Two online letters, just out in Nature Genetics (here and here), found three genes that had a statistically significant correlation with late-onset Alzheimer's disease. For the past 16 years, only one gene, APOE, had been connected with this common form of the disease, explaining about half of its genetic heritability. In contrast, the rare, early-onset form has a more classic "Mendelian" genetic pattern, in which, if you have a mutation in one of three genes, you have a high probability of getting the disease.
The new results have the common disappointments of the last few years of genome-wide association studies, or GWAS, of complex diseases: (1) The effects of any particular genetic variant are weak, so they can only be seen by studying thousands of subjects. (2) Because half a million candidate mutations are tested simultaneously, it's hard to assess the significance of something that looks like an association. It's easy to pick up false positives by chance alone, so researchers need to apply big corrections. (3) Different studies identify different variants. In this case, the studies agree on a gene called CLU, but each of them also finds another gene that the other study doesn't. (4) The cumulative effect of all the variants found is not enough to explain the observed heritability of the disease. It seems that there must be many other, unidentified contributors, each having only a small effect.

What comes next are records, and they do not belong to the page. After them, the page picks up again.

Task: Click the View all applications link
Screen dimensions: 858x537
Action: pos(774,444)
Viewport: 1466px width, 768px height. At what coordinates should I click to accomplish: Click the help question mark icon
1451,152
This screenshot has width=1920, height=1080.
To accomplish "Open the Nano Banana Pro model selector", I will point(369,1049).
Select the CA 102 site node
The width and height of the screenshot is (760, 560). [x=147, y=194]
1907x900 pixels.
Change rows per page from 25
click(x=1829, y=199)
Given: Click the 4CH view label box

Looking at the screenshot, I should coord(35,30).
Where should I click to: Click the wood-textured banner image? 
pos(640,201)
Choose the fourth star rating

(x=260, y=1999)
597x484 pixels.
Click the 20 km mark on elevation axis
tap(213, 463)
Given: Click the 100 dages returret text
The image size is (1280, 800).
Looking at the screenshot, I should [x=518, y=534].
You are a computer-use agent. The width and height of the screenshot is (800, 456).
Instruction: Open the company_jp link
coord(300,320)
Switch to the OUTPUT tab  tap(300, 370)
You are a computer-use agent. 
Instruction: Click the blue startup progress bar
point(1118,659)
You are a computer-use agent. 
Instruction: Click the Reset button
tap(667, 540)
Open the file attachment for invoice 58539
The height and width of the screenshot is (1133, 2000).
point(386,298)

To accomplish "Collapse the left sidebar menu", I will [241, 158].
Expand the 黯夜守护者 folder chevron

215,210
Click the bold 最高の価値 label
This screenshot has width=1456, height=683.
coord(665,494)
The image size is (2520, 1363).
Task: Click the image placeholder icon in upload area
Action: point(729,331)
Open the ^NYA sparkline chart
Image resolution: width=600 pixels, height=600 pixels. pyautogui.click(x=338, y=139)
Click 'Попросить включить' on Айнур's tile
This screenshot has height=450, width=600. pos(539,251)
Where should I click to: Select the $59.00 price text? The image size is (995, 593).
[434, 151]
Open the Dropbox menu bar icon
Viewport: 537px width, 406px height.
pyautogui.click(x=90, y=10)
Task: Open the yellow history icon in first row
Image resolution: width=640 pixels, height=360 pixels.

Confirming this weakness, co-author Michael Owen, of Cardiff University in Wales, noted in a supplementary statement on the Nature Genetics website that "the current genes on their own are not strong predictors of risk and are not suitable for risk testing." I'll have a lot more to say about GWAS and disease in future posts.
But although the genes aren't very useful for predicting risk, they do give clues about the biological mechanisms of the disease. Most previous discussions of Alzheimer's, including these two papers, concerns two types of protein deposits in brain cells: "plaques" of β-amyloid protein and "tangles" of tau protein. Both of these deposits are often seen in the brains of Alzheimer's patients after they die. Clusterin, which is the protein coded by CLU, may help clean up the plaques.
But in her supplementary statement, Julie Williams, also of Cardiff, noted that "clusterin has a role in dampening down inflammation in the brain. Up until now increased inflammation seen in the brains of Alzheimer's sufferers had been viewed as a secondary effect of disease. Our results suggest the possibility that inflammation may be primary to disease development."
This reminded me of Paul Ewald's talk at a January 2007 symposium at Hunter College, "Evolution, Health, and Disease," which I covered on behalf of the New York Academy of Sciences. Ewald, of the University of Louisville, noted that inflammation of arterial plaques is a common feature of the atherosclerosis that often leads to heart disease. (The test for inflammation using the C-reactive protein (CRP) is often used to predict heart-attack risk.) But he also noted that the troublesome ε4 variant of the EPOE gene "is the major risk factor, not only for atherosclerosis and stroke, but also for sporadic Alzheimer's and multiple sclerosis," even though the fat transport that influences atherosclerosis is a completely different chemical property than the formation of protein plaques in Alzheimer's or the myelin-sheath destruction in multiple sclerosis. "The idea that ε4 would be bad in all of these different ways," Ewald said, "is really stretching it."
Instead, Ewald suspects that the common element in these various diseases is infection, perhaps by Chlamydia pneumonia. I imagine that his view remains on the fringe, and perhaps it will remain there. But 25 years ago, the idea that many ulcers are caused by a bacteria was also a fringe idea. Barry Marshall and Robin Warren won the 2005 Nobel Prize in Physiology or Medicine for tracing ulcers to Helicobacter pylori. Maybe in 25 years we will find it natural to associate Alzheimer's with infection, too.